# little yellow fellow!



## jonny cichla (Apr 6, 2008)

Gotta love those lashes right"8)


----------



## Zimey (Sep 28, 2008)

Very nice dude, do you keep these?


----------



## jonny cichla (Apr 6, 2008)

Zimey said:


> Very nice dude, do you keep these?


Yah mate! a joy to keep these wee fellows!


----------



## Zimey (Sep 28, 2008)

Sweet dude, how many you keep? Plan on breeding?


----------



## Spuddy (Aug 24, 2009)

They are beautiful!


----------



## Nix (Jan 23, 2008)

Awwh wee diddy things. What cuties. Looking good


----------



## mattsdragons (Jul 6, 2009)

they are stunning! :flrt: whats their venom like?


----------



## slippery42 (Mar 23, 2008)

Look like youngsters how old?


----------



## xvickyx (Jul 21, 2009)

Awesome!!!


----------



## jonny cichla (Apr 6, 2008)

mattsdragons said:


> they are stunning! :flrt: whats their venom like?

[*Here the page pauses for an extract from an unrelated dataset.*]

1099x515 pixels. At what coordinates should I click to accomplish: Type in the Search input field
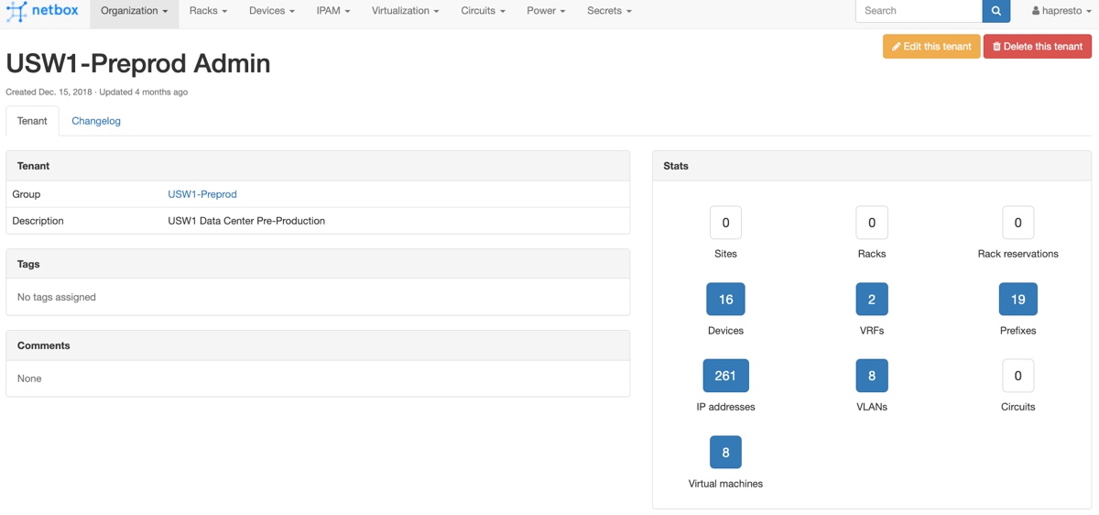pos(918,11)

Bites from eyelash vipers" can couse severe local pain! with local swelling" and possible blistering" with oozing from fang marks! Necrosis is certainly a possibility! To my nolege" no deaths have bean recorded in first world countries! but in its home range" bites are significant" and fatalities have accurred!

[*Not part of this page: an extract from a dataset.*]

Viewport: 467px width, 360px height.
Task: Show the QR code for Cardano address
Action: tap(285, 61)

So not that bad really" but still a dwa" and not to be fooled with!


----------



## jonny cichla (Apr 6, 2008)

slippery42 said:


> Look like youngsters how old?


yah" baby"s around 5 month old!


----------



## jasper1 (Apr 15, 2007)

jonny cichla said:


> Bites from eyelash vipers" can couse severe local pain! with local swelling" and possible blistering" with oozing from fang marks! Necrosis is certainly a possibility! To my nolege" no deaths have bean recorded in first world countries! but in its home range" bites are significant" and fatalities have accurred!
> 
> *So not that bad really*" but still a dwa" and not to be fooled with!


I wouldn't class it as that, it's due to the more advanced medical facilities that there hasn't been fatalaties in first world countries. As you said, deaths do occur in their home range.


----------